Saved entries
--------------------------------
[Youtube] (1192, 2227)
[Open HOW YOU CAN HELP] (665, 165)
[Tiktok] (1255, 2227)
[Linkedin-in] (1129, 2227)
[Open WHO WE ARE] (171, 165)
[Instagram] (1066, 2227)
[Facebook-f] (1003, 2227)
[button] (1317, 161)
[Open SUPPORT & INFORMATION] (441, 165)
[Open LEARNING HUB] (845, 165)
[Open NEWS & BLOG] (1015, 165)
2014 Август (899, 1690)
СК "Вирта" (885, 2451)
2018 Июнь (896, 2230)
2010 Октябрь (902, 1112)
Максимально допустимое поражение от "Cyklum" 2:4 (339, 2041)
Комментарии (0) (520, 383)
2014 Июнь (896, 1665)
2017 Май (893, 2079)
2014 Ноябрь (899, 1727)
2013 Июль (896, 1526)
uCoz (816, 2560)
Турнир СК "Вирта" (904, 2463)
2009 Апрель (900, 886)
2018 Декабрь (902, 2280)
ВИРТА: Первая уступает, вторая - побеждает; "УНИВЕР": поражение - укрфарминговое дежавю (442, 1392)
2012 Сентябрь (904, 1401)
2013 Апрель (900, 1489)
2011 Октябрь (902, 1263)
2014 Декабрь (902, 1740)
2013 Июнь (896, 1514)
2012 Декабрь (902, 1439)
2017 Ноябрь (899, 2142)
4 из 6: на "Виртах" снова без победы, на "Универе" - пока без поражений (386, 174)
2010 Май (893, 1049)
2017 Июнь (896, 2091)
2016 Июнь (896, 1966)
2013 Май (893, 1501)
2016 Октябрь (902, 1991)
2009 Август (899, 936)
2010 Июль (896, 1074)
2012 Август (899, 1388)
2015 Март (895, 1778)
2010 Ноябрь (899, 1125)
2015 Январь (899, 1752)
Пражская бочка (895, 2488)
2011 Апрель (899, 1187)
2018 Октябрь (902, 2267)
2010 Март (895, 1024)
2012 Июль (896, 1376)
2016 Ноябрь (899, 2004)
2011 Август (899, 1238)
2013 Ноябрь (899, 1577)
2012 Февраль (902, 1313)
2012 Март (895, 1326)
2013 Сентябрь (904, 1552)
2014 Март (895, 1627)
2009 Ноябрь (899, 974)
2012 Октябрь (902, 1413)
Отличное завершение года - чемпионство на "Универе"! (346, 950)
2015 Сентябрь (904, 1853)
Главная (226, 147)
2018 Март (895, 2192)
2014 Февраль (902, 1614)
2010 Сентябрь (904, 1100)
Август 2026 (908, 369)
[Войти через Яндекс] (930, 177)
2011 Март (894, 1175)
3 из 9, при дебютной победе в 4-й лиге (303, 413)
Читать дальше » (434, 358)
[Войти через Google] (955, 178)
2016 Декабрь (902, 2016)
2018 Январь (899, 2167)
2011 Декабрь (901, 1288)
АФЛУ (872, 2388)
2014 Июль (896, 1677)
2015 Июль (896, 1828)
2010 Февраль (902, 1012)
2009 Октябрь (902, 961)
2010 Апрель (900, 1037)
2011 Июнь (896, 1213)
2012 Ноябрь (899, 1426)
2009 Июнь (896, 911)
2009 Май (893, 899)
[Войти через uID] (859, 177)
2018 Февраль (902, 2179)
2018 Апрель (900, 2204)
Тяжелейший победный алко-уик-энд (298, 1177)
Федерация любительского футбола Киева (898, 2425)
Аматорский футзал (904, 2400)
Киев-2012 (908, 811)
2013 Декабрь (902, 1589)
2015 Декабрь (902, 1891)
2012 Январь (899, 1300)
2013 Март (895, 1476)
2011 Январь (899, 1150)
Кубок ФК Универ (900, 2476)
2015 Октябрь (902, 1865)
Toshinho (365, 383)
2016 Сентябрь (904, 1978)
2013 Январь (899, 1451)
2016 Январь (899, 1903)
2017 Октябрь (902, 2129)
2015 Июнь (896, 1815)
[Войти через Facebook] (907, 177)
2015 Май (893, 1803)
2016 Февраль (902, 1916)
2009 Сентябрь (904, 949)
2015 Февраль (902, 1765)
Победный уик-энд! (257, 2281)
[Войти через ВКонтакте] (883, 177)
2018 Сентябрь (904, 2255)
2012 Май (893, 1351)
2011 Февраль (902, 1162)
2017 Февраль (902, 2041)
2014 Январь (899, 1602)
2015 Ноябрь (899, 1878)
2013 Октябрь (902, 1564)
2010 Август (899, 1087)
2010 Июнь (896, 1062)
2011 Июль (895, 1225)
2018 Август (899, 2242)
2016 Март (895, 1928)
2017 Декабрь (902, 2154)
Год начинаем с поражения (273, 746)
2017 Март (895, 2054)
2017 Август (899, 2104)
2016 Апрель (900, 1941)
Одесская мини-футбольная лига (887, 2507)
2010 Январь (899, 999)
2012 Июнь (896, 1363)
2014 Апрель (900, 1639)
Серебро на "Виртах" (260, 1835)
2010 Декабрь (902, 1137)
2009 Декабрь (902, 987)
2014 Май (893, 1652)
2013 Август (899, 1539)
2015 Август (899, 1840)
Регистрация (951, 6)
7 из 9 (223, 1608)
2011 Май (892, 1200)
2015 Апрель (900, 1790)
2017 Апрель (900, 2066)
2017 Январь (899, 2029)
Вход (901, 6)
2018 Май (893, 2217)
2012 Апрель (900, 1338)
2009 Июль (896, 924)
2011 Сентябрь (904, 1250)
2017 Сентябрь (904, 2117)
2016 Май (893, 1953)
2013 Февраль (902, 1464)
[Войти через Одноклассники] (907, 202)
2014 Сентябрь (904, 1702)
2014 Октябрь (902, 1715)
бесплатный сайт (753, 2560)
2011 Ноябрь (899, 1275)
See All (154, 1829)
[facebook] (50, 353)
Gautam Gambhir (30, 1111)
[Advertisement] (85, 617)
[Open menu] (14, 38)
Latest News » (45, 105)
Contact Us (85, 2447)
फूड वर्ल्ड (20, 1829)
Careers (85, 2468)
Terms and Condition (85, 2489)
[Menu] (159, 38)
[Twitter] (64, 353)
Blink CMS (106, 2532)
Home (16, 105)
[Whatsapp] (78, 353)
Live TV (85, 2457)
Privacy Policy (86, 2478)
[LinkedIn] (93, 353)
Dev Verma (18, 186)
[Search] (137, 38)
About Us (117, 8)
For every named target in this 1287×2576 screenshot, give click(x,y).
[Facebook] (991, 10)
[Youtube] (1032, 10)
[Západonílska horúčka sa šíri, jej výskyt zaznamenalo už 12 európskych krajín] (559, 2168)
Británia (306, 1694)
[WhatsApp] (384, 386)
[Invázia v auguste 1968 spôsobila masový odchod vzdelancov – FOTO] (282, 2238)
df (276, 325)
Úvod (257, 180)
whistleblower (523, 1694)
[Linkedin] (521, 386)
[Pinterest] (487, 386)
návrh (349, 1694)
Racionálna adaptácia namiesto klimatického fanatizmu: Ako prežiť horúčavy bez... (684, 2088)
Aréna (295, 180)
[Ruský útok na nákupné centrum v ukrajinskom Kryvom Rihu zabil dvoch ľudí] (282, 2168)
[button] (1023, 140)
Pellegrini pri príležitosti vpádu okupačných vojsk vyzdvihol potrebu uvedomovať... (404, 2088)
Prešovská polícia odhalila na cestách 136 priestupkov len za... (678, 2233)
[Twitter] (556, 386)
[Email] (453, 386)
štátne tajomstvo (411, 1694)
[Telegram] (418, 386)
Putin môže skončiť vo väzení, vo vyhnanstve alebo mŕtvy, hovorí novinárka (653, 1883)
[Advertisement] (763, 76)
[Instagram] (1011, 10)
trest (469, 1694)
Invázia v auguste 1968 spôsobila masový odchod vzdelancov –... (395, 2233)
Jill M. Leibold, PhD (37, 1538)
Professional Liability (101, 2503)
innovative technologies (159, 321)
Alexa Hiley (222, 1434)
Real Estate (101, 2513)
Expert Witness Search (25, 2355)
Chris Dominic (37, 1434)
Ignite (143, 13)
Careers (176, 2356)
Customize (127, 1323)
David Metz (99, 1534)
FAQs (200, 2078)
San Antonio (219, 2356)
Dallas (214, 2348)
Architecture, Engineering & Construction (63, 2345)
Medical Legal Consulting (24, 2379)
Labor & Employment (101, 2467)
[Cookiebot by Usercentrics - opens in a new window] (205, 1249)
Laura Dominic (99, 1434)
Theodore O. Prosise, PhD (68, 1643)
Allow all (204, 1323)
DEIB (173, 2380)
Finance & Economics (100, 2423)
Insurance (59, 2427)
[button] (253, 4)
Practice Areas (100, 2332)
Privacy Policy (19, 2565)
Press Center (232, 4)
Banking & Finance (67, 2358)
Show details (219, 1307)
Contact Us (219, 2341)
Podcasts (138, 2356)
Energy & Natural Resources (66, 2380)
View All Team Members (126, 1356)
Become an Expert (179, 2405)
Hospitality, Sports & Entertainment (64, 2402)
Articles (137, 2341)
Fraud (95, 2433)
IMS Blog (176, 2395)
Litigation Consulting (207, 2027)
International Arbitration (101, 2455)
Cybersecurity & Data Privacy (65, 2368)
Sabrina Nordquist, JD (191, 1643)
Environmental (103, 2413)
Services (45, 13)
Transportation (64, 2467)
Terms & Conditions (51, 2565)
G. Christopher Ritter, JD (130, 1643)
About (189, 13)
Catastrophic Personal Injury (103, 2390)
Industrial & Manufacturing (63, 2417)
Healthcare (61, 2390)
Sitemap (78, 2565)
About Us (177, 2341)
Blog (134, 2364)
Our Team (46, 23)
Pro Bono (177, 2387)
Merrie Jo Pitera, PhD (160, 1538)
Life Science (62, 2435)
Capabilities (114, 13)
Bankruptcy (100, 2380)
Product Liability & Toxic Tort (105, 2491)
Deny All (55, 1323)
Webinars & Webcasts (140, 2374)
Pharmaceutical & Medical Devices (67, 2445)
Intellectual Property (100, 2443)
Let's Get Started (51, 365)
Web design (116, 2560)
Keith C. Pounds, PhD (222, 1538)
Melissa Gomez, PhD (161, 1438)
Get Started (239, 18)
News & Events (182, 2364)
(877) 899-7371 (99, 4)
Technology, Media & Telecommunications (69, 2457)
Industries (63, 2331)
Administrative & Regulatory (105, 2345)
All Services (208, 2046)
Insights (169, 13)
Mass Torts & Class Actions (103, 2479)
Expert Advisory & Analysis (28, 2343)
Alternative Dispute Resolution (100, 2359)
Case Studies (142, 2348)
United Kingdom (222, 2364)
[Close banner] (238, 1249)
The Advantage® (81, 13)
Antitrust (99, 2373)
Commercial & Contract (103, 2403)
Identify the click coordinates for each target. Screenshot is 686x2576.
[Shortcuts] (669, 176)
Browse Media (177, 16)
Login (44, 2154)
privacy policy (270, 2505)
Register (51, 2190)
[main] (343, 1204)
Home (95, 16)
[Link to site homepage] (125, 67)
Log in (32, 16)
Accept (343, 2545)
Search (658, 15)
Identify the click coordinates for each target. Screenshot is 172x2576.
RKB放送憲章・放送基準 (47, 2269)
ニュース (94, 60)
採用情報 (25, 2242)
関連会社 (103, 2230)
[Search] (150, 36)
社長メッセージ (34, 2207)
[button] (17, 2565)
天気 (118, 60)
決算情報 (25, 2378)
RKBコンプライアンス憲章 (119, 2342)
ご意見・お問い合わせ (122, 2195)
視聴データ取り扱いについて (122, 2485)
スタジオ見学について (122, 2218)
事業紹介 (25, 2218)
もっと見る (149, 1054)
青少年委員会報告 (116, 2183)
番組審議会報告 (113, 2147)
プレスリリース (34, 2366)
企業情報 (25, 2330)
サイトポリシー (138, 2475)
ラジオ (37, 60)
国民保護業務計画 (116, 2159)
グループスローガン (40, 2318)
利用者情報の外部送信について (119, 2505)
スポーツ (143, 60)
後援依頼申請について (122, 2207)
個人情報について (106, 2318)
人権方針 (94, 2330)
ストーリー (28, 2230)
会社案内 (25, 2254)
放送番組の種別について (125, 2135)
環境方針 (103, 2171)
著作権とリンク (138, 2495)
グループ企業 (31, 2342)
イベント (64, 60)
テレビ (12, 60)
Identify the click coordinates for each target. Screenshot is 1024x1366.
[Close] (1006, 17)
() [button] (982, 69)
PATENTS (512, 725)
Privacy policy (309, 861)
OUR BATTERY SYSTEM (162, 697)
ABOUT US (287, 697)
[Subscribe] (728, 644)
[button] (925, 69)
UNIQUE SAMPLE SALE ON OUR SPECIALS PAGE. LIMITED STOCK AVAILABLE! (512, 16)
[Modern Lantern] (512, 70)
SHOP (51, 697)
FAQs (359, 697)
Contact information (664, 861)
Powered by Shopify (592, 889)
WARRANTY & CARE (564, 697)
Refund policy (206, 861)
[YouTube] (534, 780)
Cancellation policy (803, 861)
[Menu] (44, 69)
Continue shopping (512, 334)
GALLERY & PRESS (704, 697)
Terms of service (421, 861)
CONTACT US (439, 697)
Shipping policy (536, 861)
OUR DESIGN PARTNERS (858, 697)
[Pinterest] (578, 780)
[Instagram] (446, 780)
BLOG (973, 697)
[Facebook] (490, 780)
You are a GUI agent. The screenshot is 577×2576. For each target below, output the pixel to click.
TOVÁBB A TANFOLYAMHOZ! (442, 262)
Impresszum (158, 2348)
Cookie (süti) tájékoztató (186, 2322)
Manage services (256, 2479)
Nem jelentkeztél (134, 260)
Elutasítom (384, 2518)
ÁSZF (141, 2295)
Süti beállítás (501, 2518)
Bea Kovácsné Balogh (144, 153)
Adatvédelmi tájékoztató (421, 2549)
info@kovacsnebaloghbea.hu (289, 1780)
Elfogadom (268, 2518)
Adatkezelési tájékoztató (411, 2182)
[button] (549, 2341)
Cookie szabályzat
--------------------------------
Your assignment: From the data above, output only the lines between the line containing "Terms & Conditions (51, 2565)" and the line containing "Our Team (46, 23)", inclusive, exactly as written.

Answer to this task:
Terms & Conditions (51, 2565)
G. Christopher Ritter, JD (130, 1643)
About (189, 13)
Catastrophic Personal Injury (103, 2390)
Industrial & Manufacturing (63, 2417)
Healthcare (61, 2390)
Sitemap (78, 2565)
About Us (177, 2341)
Blog (134, 2364)
Our Team (46, 23)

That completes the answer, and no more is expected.